**What is being asked**
Wherever a picture appears, leave it out, and transcribe the rest of the records exactly.

**Provided entries**
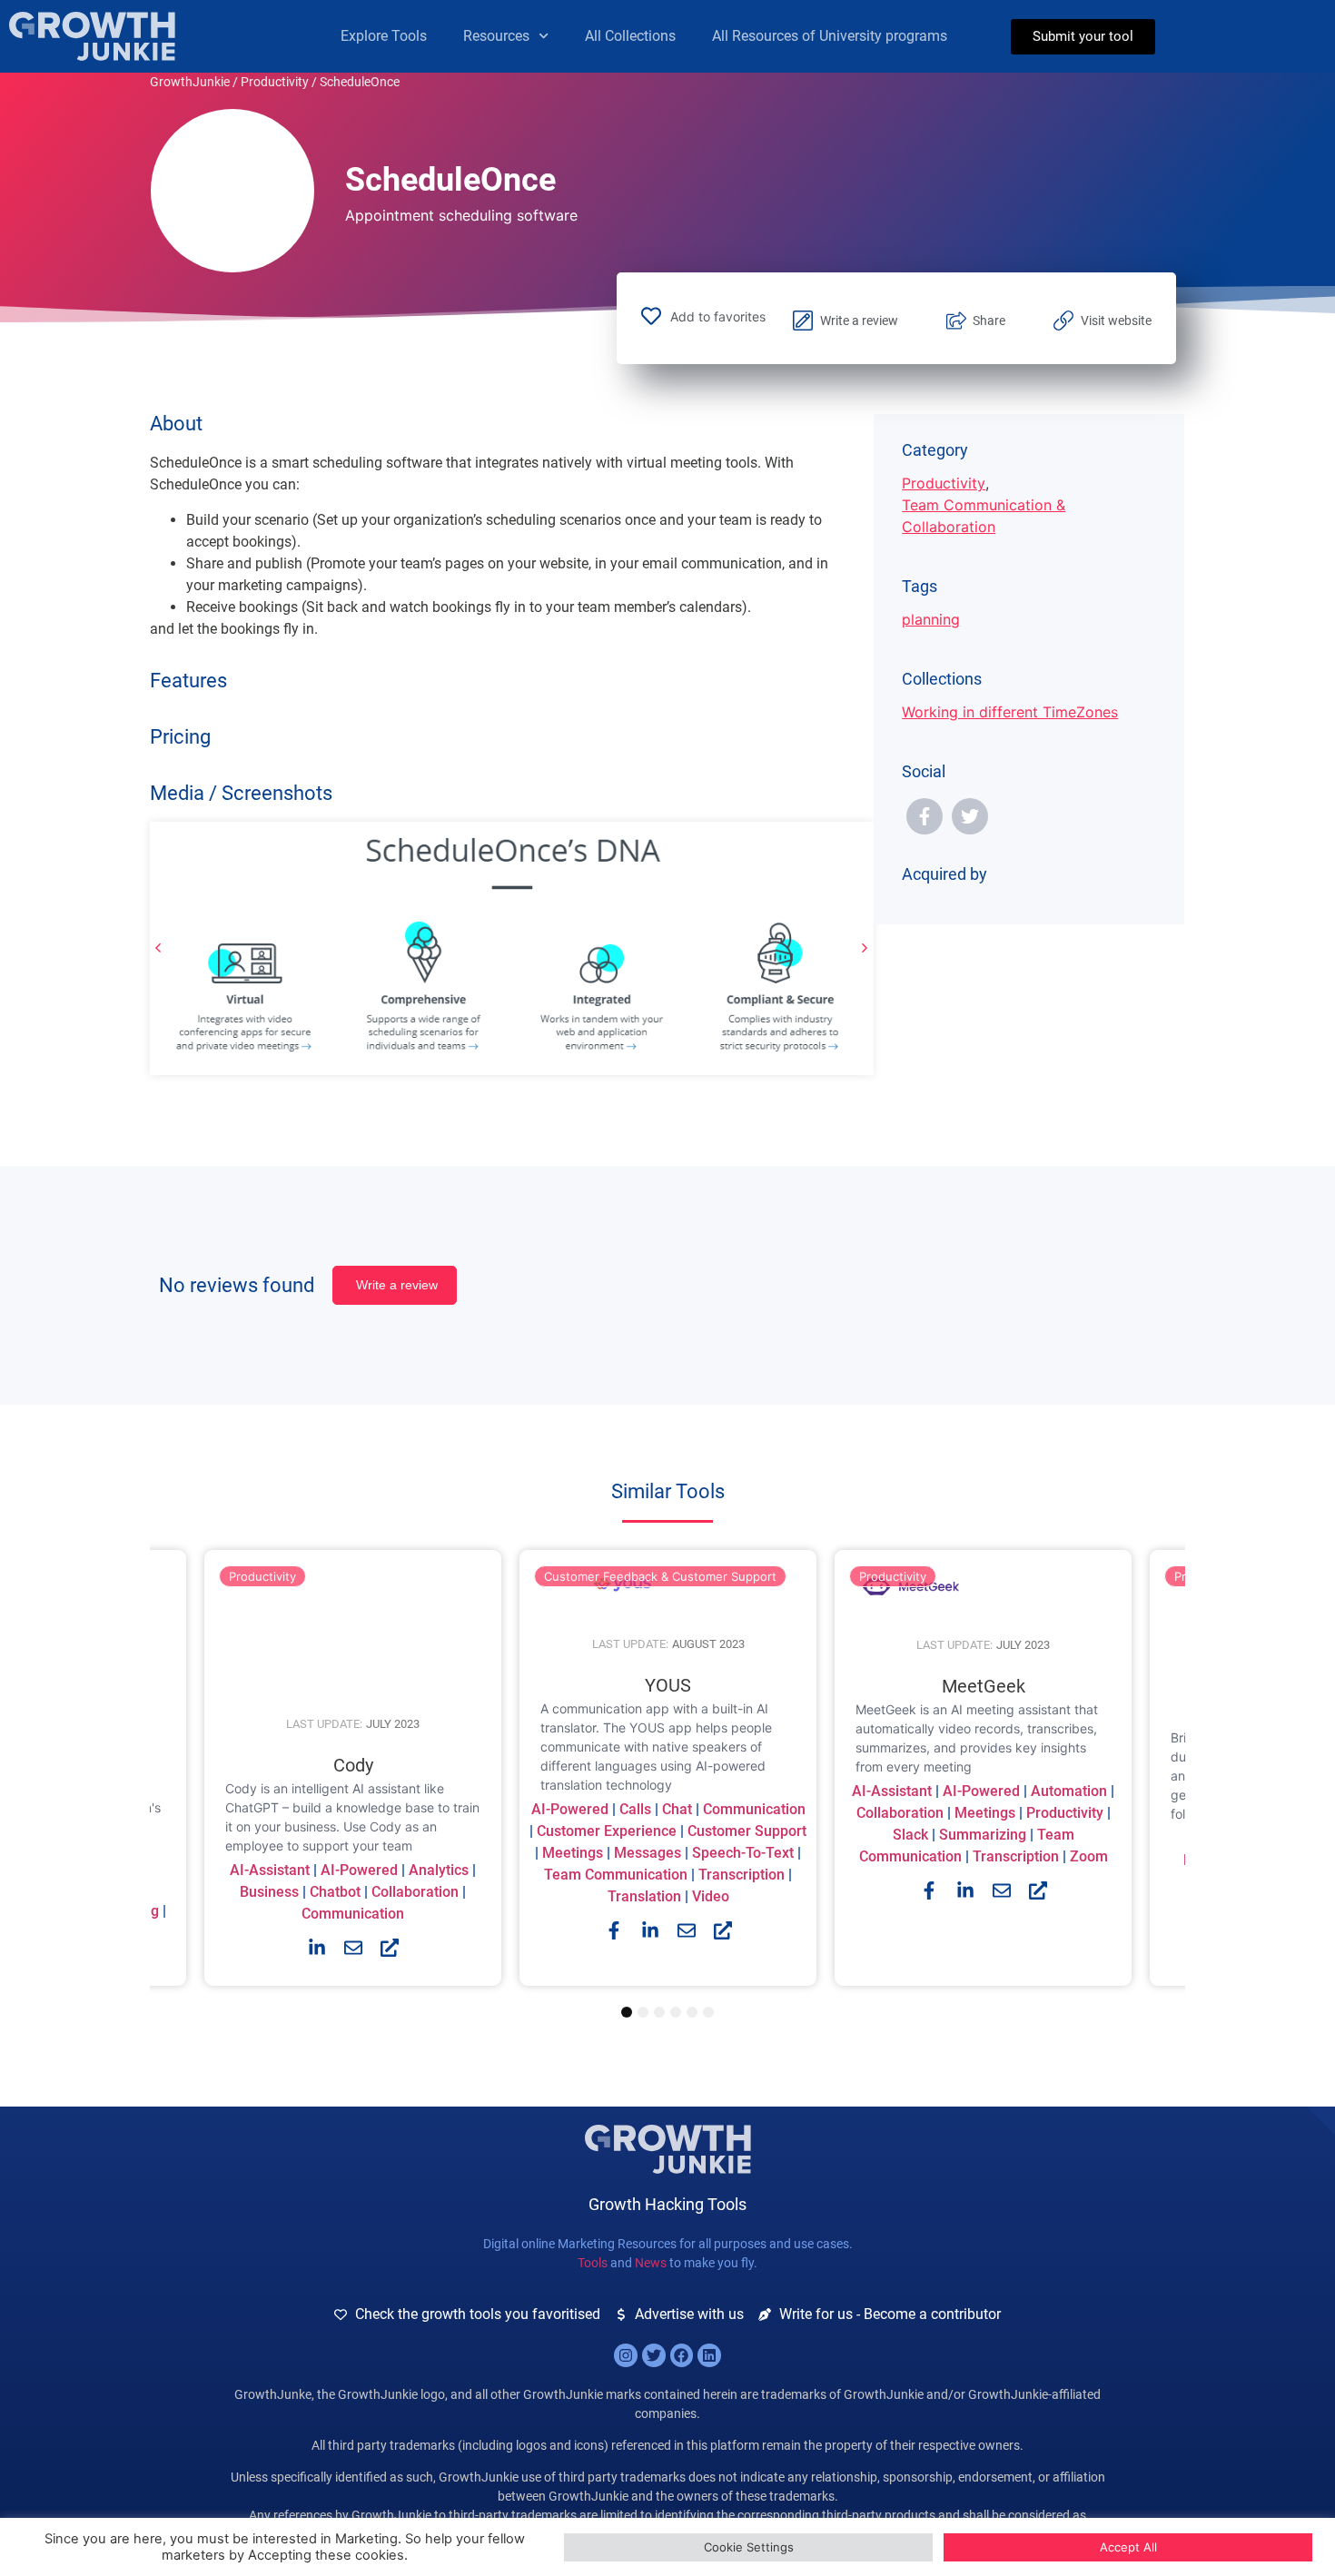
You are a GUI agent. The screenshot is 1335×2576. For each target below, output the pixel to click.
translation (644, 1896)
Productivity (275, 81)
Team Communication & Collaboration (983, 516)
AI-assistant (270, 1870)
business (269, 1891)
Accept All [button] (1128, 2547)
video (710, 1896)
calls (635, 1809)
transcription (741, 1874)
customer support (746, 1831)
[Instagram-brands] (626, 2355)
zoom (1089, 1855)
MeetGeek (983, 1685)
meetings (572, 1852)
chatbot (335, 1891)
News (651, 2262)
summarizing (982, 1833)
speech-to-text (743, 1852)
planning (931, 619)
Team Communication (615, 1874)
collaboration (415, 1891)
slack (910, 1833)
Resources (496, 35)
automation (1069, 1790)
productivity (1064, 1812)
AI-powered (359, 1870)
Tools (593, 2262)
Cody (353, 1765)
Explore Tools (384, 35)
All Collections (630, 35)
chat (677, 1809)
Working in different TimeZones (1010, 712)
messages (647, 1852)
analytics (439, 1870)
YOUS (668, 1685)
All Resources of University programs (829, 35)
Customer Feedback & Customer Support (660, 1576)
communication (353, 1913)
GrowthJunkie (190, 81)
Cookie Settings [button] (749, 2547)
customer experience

**Answer section**
You are a GUI agent. The screenshot is 1335×2576. For each target below, output the pixel to click.
translation (644, 1896)
Productivity (275, 81)
Team Communication & Collaboration (983, 516)
AI-assistant (270, 1870)
business (269, 1891)
Accept All [button] (1128, 2547)
video (710, 1896)
calls (635, 1809)
transcription (741, 1874)
customer support (746, 1831)
[Instagram-brands] (626, 2355)
zoom (1089, 1855)
MeetGeek (983, 1685)
meetings (572, 1852)
chatbot (335, 1891)
News (651, 2262)
summarizing (982, 1833)
speech-to-text (743, 1852)
planning (931, 619)
Team Communication (615, 1874)
collaboration (415, 1891)
slack (910, 1833)
Resources (496, 35)
automation (1069, 1790)
productivity (1064, 1812)
AI-powered (359, 1870)
Tools (593, 2262)
Cody (353, 1765)
Explore Tools (384, 35)
All Collections (630, 35)
chat (677, 1809)
Working in different TimeZones (1010, 712)
messages (647, 1852)
analytics (439, 1870)
YOUS (668, 1685)
All Resources of University programs (829, 35)
Customer Feedback & Customer Support (660, 1576)
communication (353, 1913)
GrowthJunkie (190, 81)
Cookie Settings [button] (749, 2547)
customer experience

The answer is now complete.